A third deferoxamine study was conducted on nine patients with MS as defined by Poser et al. (1983), together with an abnormal MRI and a ≥ 0.5 reduction for the EDSS during the prior 2 years (Lynch et al., 2000). Four patients had SPMS and five had PPMS. Patients on an immunosuppressant or corticosteroid within the previous 6 months or that had low iron, low ferritin, heart disease or chronic anemia were not enrolled (Lynch et al., 1996). Patients were given 2 g/day for 7 days followed by 1 g/day for 7 days and this 2-week course was repeated every 3 months. Two patients completed five courses of treatment, one completed seven courses, and six completed eight courses of treatment across 2 years. One patient had an improvement of 0.5 in their EDSS, three patients were unchanged, and five patients worsened by 0.5 points. Some patients reported improvements not covered by the EDSS, e.g., resolving of numbness and weakness in the hands, improvement of leg weakness, and a lessening of ataxia (Lynch et al., 2000; Table 3).

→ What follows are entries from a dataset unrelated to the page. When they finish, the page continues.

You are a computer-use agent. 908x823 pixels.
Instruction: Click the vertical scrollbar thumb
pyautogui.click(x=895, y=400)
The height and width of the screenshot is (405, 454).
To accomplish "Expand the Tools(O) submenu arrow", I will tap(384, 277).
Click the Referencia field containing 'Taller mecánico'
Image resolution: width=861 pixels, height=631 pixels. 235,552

Despite being limited to testing only deferoxamine, the three small pilot clinical trials leave open the possibility that iron chelation could be a beneficial therapeutic approach. It is important to note that the disease course typically progresses over time, and although treatment would ideally result in improvement or stop progression, a positive intervention could still be obtained if disease progression occurred at a slower rate in treated patients than for control MS subjects. Unfortunately, these small studies did not have control MS subjects, nor were the studies blinded.

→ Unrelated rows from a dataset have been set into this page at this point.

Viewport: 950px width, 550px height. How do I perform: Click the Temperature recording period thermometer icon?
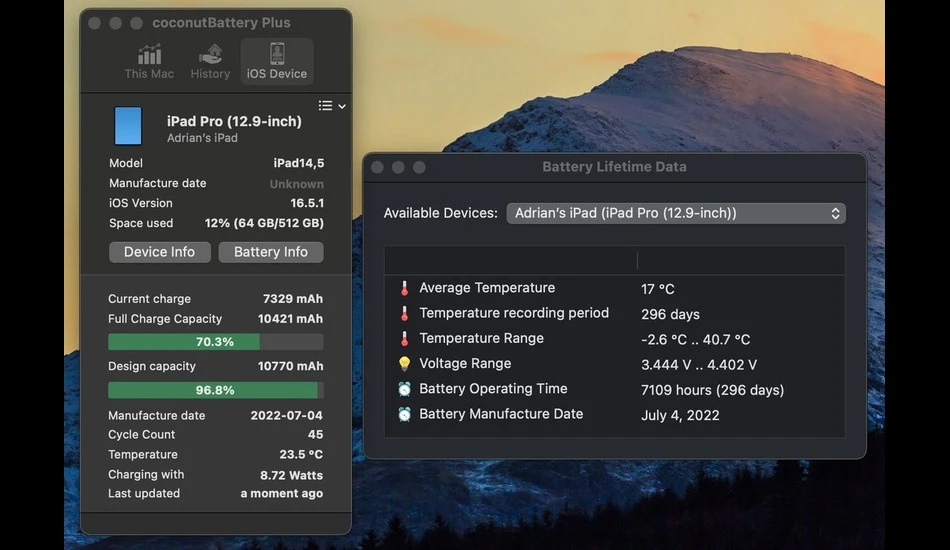(x=404, y=313)
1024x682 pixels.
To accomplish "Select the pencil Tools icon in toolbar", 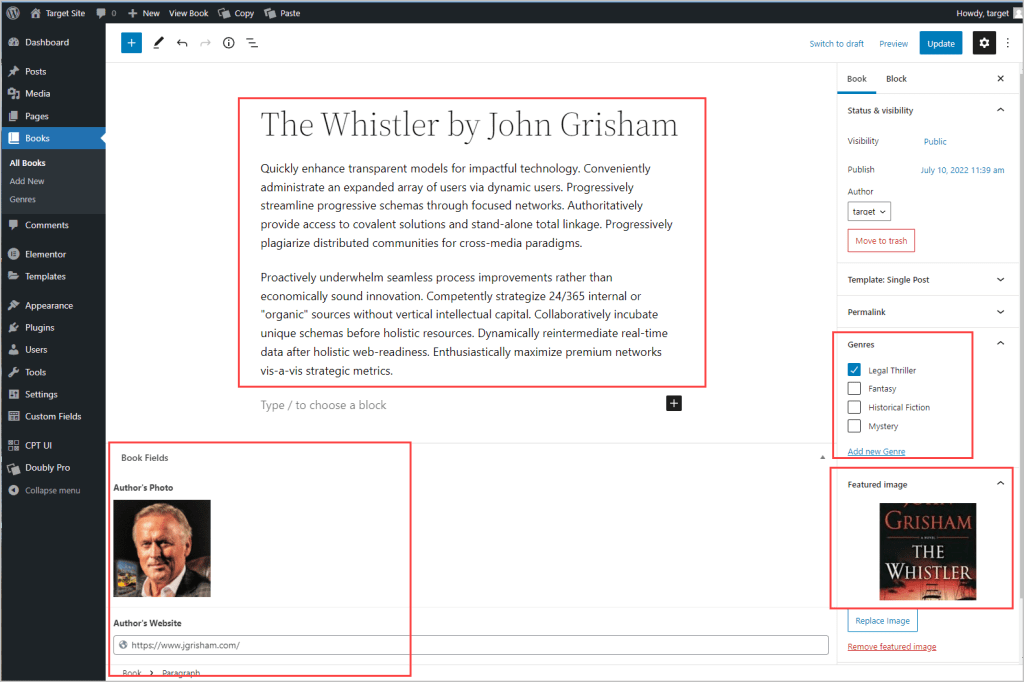I will 158,43.
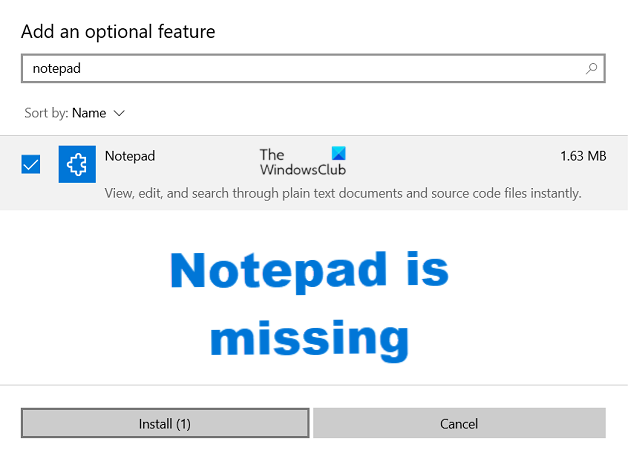Click the blue puzzle-piece Notepad feature icon
The height and width of the screenshot is (459, 628).
77,164
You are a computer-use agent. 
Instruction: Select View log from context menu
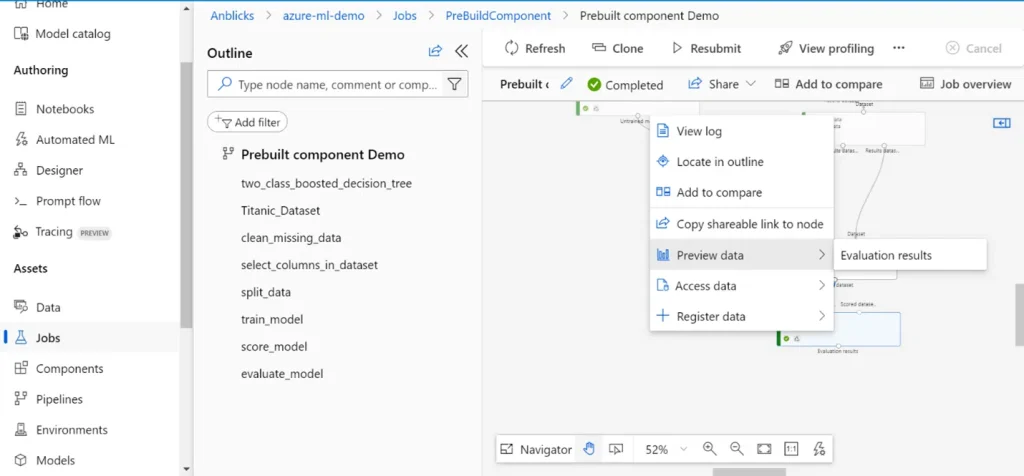click(698, 131)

Multiple factors may explain why there have not been more clinical trials that examined the therapeutic value of chelators in MS since 2000. First was the need to determine whether iron contributes to pathology or whether it is an epiphenomenon of ongoing pathology. Recent studies have established that iron deposition begins early in the disease course (Al-Radaideh et al., 2013) and can promote pathology, e.g., oxidative damage and enhanced production of pro-inflammatory cytokines (Mehta et al., 2013; Hametner et al., 2013). Second was the need for the development, and acceptance in clinical practice, of iron chelators that avoided some of the problems associated with deferoxamine. The development of newer chelators (e.g., deferasirox and deferiprone) offers the advantage of having a greatly improved administration route, i.e., oral administration versus 6–8 h of subcutaneous infusion for deferoxamine. Third was the need for a chelator to cross the BBB. Deferiprone crosses the BBB (Fredenburg et al., 1996; Habgood et al., 1999; Ma et al., 2012), and thus, it would have a better opportunity to act on pathogenesis throughout the CNS rather than relying on an abnormal BBB for access.

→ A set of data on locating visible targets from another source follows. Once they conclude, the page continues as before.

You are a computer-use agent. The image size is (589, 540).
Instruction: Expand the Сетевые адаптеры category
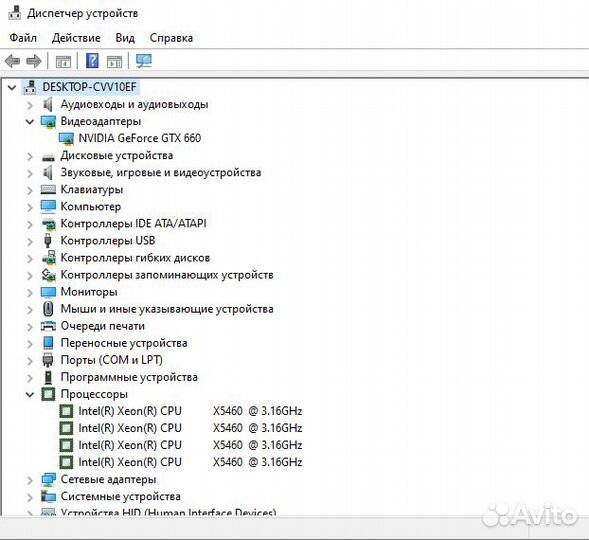(x=30, y=480)
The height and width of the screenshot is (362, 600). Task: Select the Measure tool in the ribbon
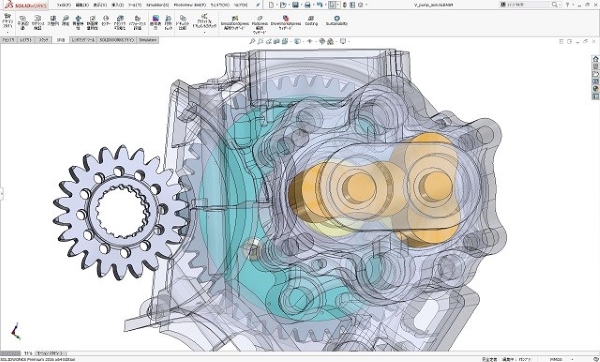pos(65,20)
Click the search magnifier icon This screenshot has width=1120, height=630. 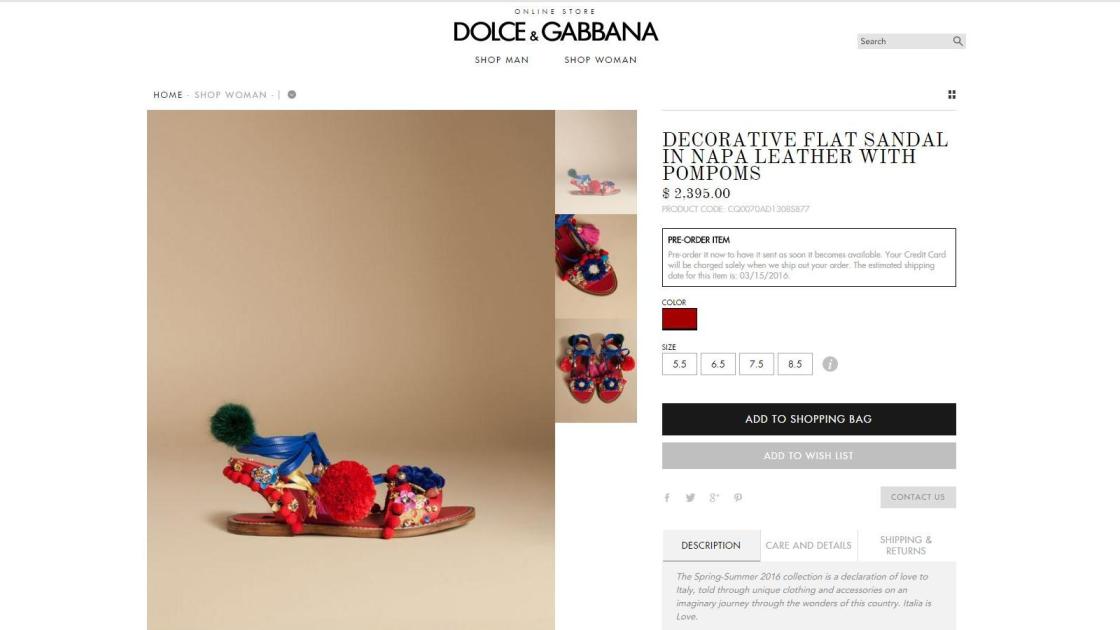coord(958,41)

Given the ability to penetrate the BBB, deferiprone could act in the CNS by multiple mechanisms. Deferiprone could access and limit the function of immune cells that infiltrated the CNS, similar to that observed in vitro (Sweeney et al., 2011). It could bind perivascular iron deposits or capture iron released from degenerating oligodendrocytes/myelin (Williams et al., 2012; Hametner et al., 2013), and thereby limit the potential spreading of oxidative stress. It could lessen the enhanced production of pro-inflammatory cytokines by iron-enriched macrophages/microglia (Zhang et al., 2006; Mehta et al., 2013) by limiting iron uptake by these cells. It could possibly induce HIF-1α expression (Baek et al., 2011), resulting in the induction of a protective stress response pathway. And it could redistribute iron within cells, e.g., remove labile iron in mitochondria (Sohn et al., 2008), which could facilitate the management of iron within cells such as those in deep gray matter in MS. In the future, access of chelators to the brain will likely improve as recent studies have investigated ways to increase their permeability into the brain (Roy et al., 2010; Ma et al., 2012; Liddell et al., 2013).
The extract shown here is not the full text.